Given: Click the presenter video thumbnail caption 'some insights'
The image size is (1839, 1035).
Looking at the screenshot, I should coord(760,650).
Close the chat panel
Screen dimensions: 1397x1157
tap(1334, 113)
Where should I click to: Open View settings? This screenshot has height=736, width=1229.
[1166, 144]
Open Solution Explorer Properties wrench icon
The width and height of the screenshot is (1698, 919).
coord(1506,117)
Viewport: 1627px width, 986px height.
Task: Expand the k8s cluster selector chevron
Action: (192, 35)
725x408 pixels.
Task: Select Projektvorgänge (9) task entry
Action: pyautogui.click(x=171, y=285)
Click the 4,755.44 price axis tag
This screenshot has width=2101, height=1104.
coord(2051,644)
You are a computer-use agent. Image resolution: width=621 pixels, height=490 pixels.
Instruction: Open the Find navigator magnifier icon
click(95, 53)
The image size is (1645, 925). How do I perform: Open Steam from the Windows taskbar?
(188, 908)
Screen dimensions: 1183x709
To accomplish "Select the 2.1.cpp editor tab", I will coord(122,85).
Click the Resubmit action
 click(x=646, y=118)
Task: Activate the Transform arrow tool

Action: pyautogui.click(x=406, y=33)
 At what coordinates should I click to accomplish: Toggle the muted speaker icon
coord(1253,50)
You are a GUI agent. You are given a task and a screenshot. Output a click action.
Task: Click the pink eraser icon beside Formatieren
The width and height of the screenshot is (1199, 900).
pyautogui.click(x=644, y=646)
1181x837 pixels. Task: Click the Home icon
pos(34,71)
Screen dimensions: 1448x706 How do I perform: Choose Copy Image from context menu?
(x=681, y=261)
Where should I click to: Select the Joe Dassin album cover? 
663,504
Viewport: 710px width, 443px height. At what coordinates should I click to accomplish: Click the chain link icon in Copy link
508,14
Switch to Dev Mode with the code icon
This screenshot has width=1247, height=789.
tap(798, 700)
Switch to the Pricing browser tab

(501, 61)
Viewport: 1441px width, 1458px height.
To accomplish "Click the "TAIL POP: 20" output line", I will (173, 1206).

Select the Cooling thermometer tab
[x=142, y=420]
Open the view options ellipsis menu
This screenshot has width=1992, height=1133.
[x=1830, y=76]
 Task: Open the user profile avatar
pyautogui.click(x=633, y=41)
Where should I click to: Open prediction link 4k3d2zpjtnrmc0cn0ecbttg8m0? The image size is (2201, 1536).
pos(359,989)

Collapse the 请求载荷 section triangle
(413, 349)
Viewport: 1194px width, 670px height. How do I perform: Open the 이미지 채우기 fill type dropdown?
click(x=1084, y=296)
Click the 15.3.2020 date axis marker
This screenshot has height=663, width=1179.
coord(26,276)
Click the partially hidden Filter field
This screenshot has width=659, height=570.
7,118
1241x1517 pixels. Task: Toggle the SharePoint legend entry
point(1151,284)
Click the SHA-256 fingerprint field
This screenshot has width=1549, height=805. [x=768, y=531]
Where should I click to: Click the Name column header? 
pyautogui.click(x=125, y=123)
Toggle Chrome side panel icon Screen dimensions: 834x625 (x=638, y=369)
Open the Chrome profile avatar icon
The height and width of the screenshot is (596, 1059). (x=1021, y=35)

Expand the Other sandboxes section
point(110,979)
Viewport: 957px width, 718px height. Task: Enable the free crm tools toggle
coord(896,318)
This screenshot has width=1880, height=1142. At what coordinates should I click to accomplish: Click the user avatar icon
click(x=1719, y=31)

• Requirement: The answer is each line in which the word "will" occurs, copied from the material above.

• Solution to the exercise:
To accomplish "Select the 2.1.cpp editor tab", I will coord(122,85).
To accomplish "Click the "TAIL POP: 20" output line", I will (173, 1206).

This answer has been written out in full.